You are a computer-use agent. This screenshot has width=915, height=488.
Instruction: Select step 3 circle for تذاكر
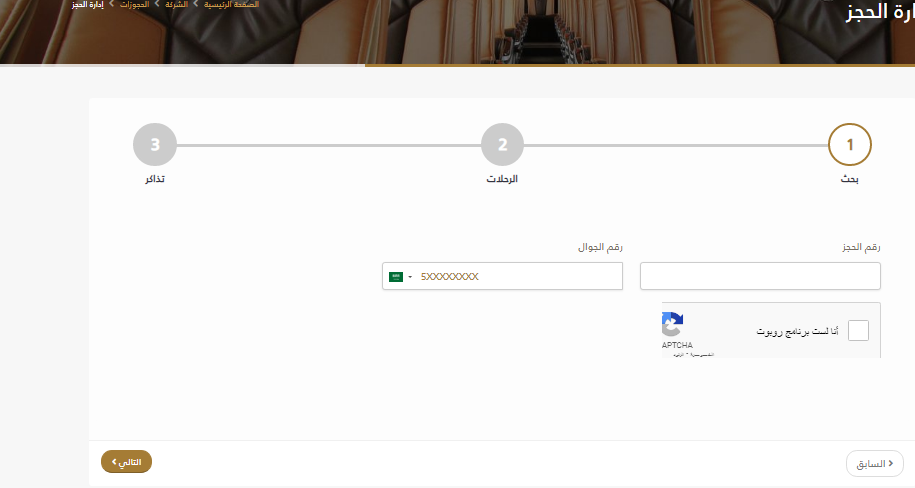[x=155, y=145]
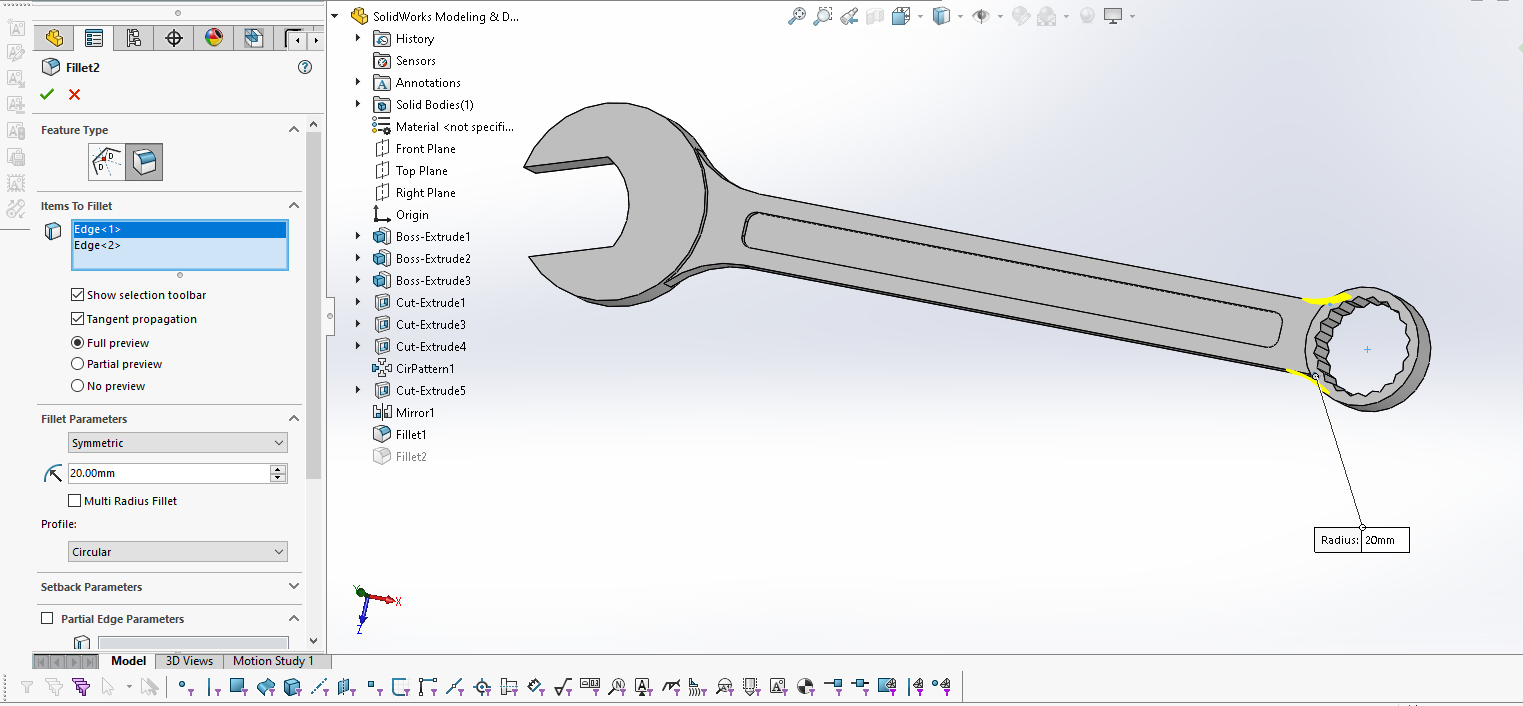Expand the Boss-Extrude1 feature tree node
Viewport: 1523px width, 706px height.
tap(358, 237)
+ + + + + + +
WHAT THE EXERCISE ASKS
Please show every line of the listing above that contains the string "height".

SOLUTION TO THIS EXERCISE
You are a computer-use agent. This screenshot has width=915, height=488.
Viewport: 1523px width, 706px height.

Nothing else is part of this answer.